[EKS] Increased pod density on smaller instance types

tabern commented 5 years ago

Community Note

Please vote on this issue by adding a 👍 reaction to the original issue to help the community and maintainers prioritize this request
Please do not leave "+1" or "me too" comments, they generate extra noise for issue followers and do not help prioritize the request
If you are interested in working on this issue or have submitted a pull request, please leave a comment

Tell us about your request All instance types using the VPC CNI plugin should support at least the Kubernetes recommended pods per node limits.

Which service(s) is this request for? EKS

Tell us about the problem you're trying to solve. What are you trying to do, and why is it hard? Today, the max number of pods that can run on worker nodes using the VPC CNI plugin is limited by the number of ENIs and secondary IPv4 addresses the instance supports. This number is lower if you are using CNI custom networking, which removes the primary ENI for use by pods. VPC CNI should support at least the Kubernetes recommended pods per node thresholds, regardless of networking mode. Not supporting these maximums means nodes may run out of IP addresses before CPU/memory is fully utilized.

Are you currently working around this issue? Using larger instance types, or adding more nodes to a cluster that aren't fully utilized.

Additional context Take the m5.2xlarge for example, which has 8 vCPUs. Based on Kubernetes recommended limits of pods per node of min(110, 10*#cores), this instance type should support 80 pods. However when using custom networking today, it only supports 44 pods.

Edit Feature is released: https://aws.amazon.com/blogs/containers/amazon-vpc-cni-increases-pods-per-node-limits/

mikestef9 commented 3 years ago

No concerns with that, totally valid use case and is supported. The scheduler handles that. Prefixes are associated with "regular" EC2 ENIs, while pods requiring security groups are attached to separate branch ENIs.

zswanson commented 3 years ago

That's fantastic thank you, this helps a lot.

On Sun, Aug 8, 2021 at 2:48 PM Mike Stefaniak @.***> wrote:

No concerns with that, totally valid use case and is supported. The scheduler handles that. Prefix ENIs are associated with "regular" EC2 ENIs, while pods requiring security groups are attached to separate branch ENIs.

— You are receiving this because you are subscribed to this thread. Reply to this email directly, view it on GitHub https://github.com/aws/containers-roadmap/issues/138#issuecomment-894838983, or unsubscribe https://github.com/notifications/unsubscribe-auth/AAJWY6VZGG7PF7JKAAOEI5LT33GQRANCNFSM4GTLZGUA .

mikestef9 commented 3 years ago

Update - Managed node groups now uses a server side version of this formula to automatically set the right max pods value, as long as you have upgraded to VPC CNI version 1.9. This helps for both prefix assignment use cases, as well as CNI custom networking where you previously needed to manually set a lower max pods value. The max pods value will be set on any newly created managed node groups, or node groups updated to a newer AMI version.

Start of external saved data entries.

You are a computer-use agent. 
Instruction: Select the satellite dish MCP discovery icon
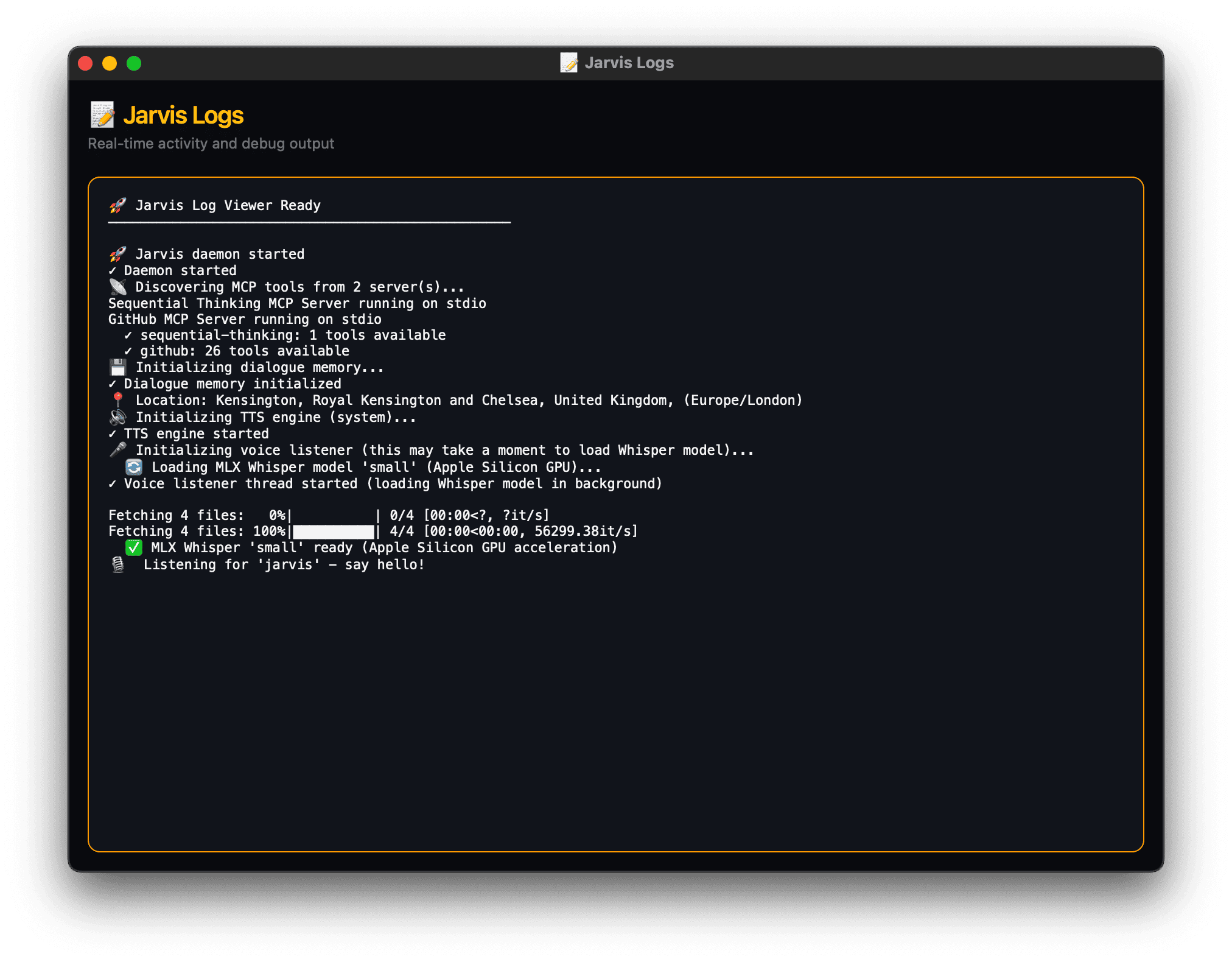[x=119, y=286]
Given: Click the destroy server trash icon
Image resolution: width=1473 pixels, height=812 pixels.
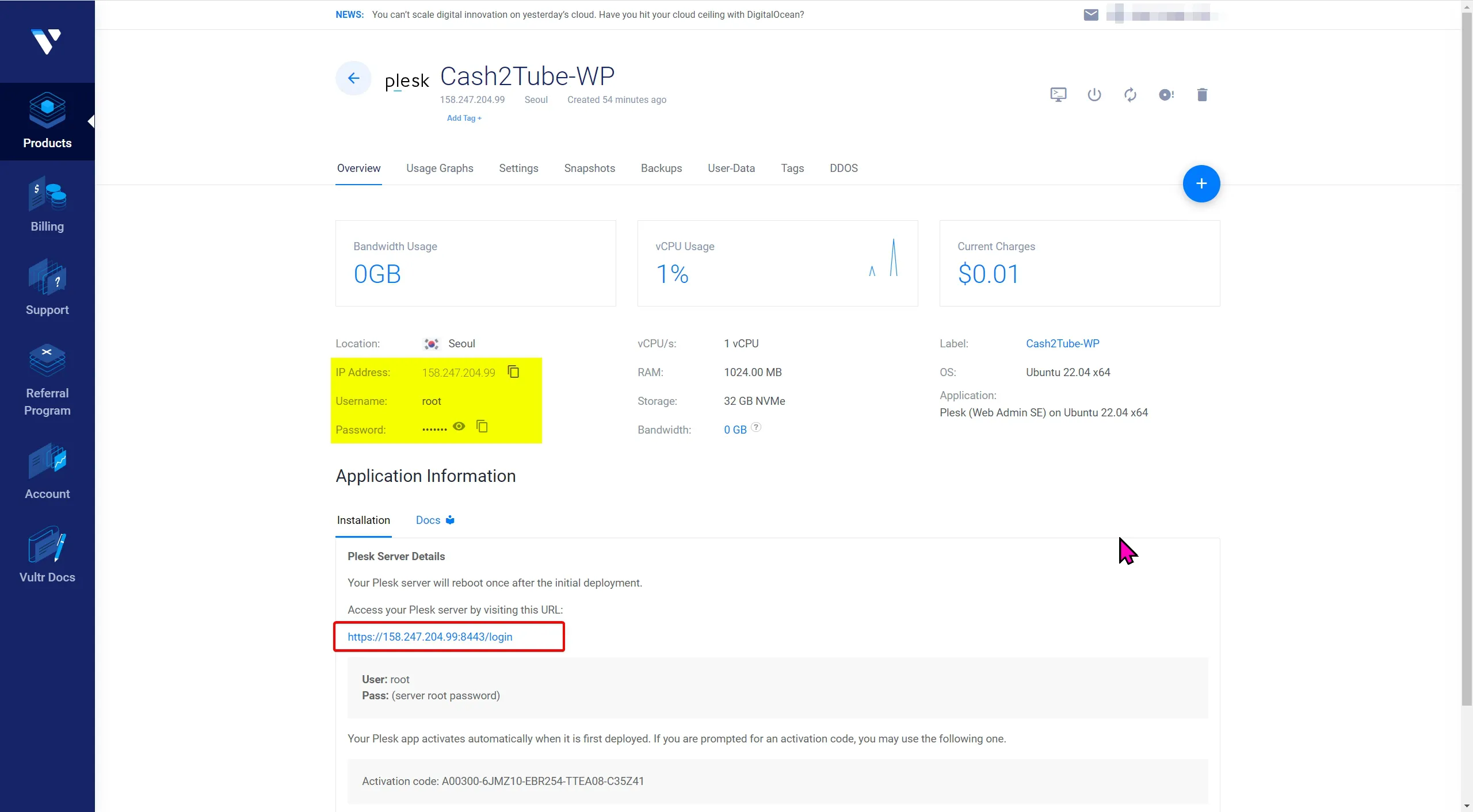Looking at the screenshot, I should point(1202,95).
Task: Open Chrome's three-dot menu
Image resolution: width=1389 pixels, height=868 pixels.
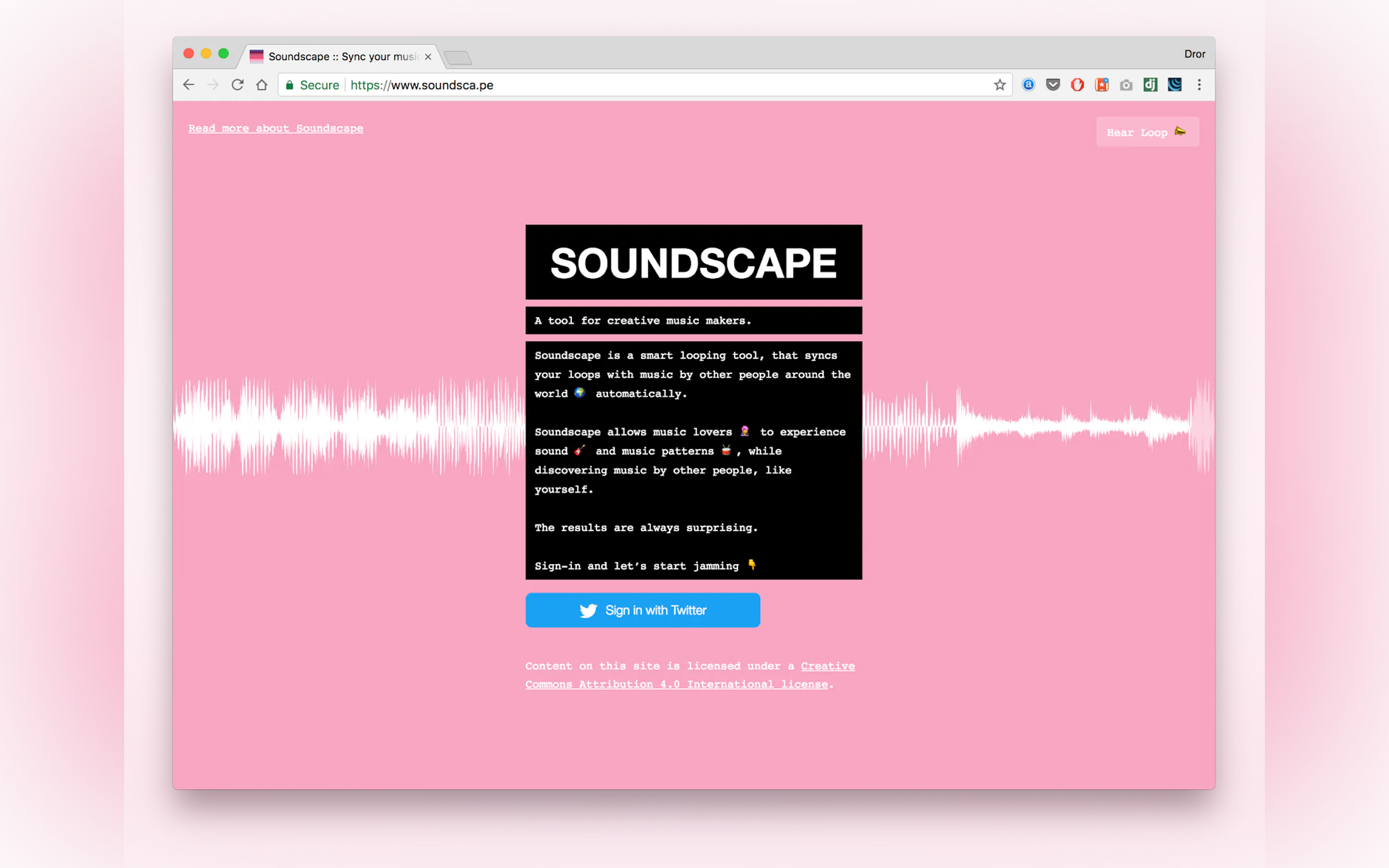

wolverian commented 3 years ago

Update - Managed node groups now uses a server side version of this formula to automatically set the right max pods value, as long as you have upgraded to VPC CNI version 1.9. This helps for both prefix assignment use cases, as well as CNI custom networking where you previously needed to manually set a lower max pods value. The max pods value will be set on any newly created managed node groups, or node groups updated to a newer AMI version.

That's awesome, thank you! 👍

Additional question, do we still need to enable this feature in the CNI add-on environment variables, like this page says: https://docs.aws.amazon.com/eks/latest/userguide/cni-increase-ip-addresses.html

mikestef9 commented 3 years ago

Yes, you still need to enable it. We plan to enable it by default in a future release. Additionally, we've begun work on #1333 so you can enable it directly through EKS add-ons API in the future.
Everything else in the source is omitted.